Presented By: Science for the People
Whole Earth, Fractured Planet: Geohistory, Climate Justice, and the Crisis of Capitalism
Jason Moore, Phd - Binghamton University
“We have met the enemy, and he is us.” Cartoonist Walt Kelly’s iconic poster for the first Earth Day (1970) captured the zeitgeist of a new political imaginary: modern environmentalism. Ever since, its dominant metaphors – from Spaceship Earth to the Anthropocene – have stressed the fundamental unity of humans in facing, and creating, planetary crises. Rightly insisting that humans are part of the web of life, post-1970 environmentalism rapidly slipped into a second, more dubious, worldview: “we” created the conditions and realities of planetary crisis.
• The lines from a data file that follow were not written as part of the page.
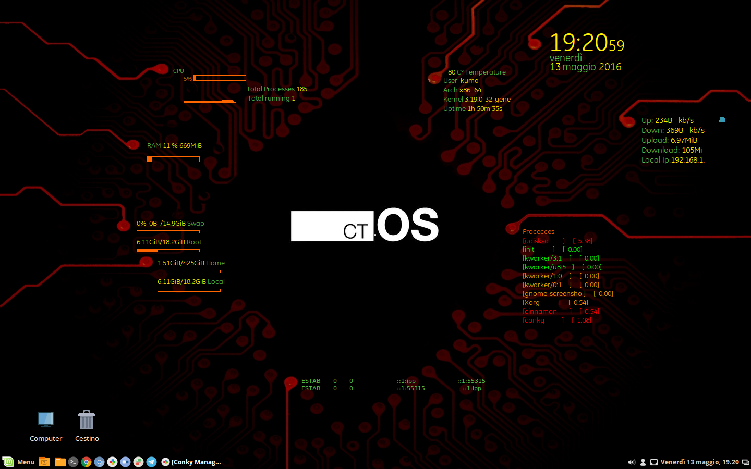This screenshot has height=469, width=751.
Task: Click the blue window app launcher icon
Action: pos(125,462)
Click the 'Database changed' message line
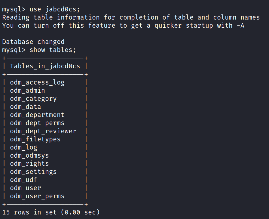269x219 pixels. coord(33,42)
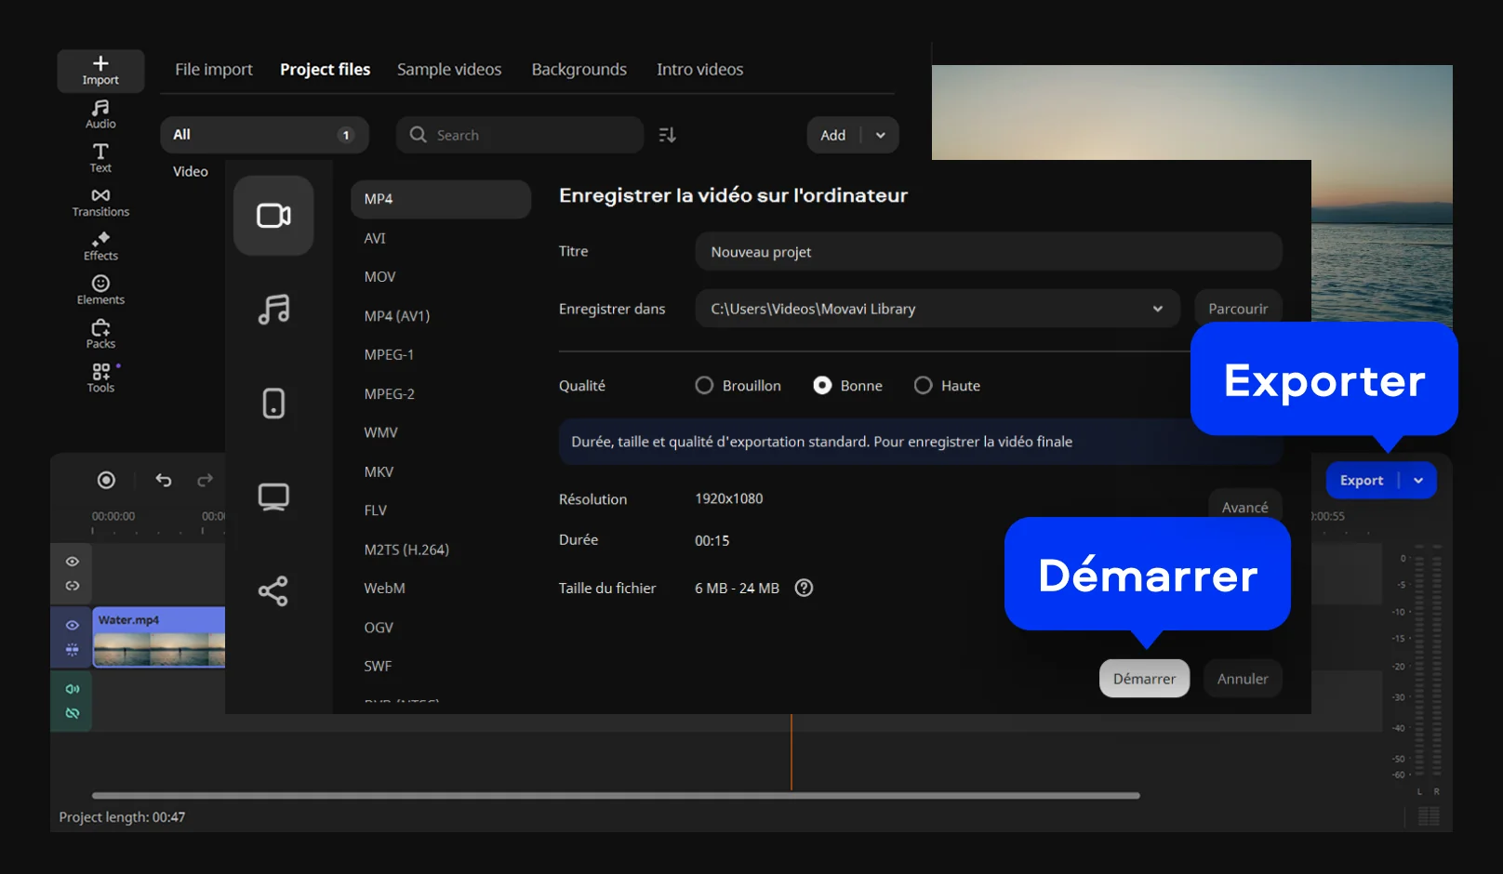The image size is (1503, 874).
Task: Choose the TV export category icon
Action: click(273, 497)
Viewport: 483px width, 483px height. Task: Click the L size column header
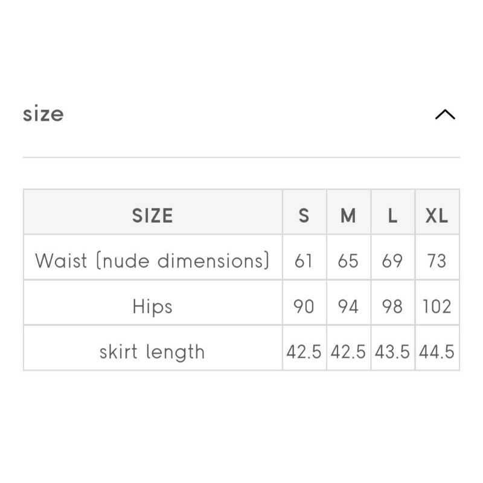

The new global environmental imaginary had little sense of capitalism’s global fractures, above all the ways in which planetary color, gender, and class lines have been drawn and violently policed since 1492. As today’s climate crises unfold, so too has a resurgent Western universalism, captured in the Anthropocene’s discourse of Man versus Nature. Looking at capitalism’s long history of power and re/production, Moore shows how movements for planetary justice must directly challenge – and disrupt – the enduring legacies of racism, sexism, and colonialism as fundamental drivers of climate crisis and the enrichment of the globe’s One Percent.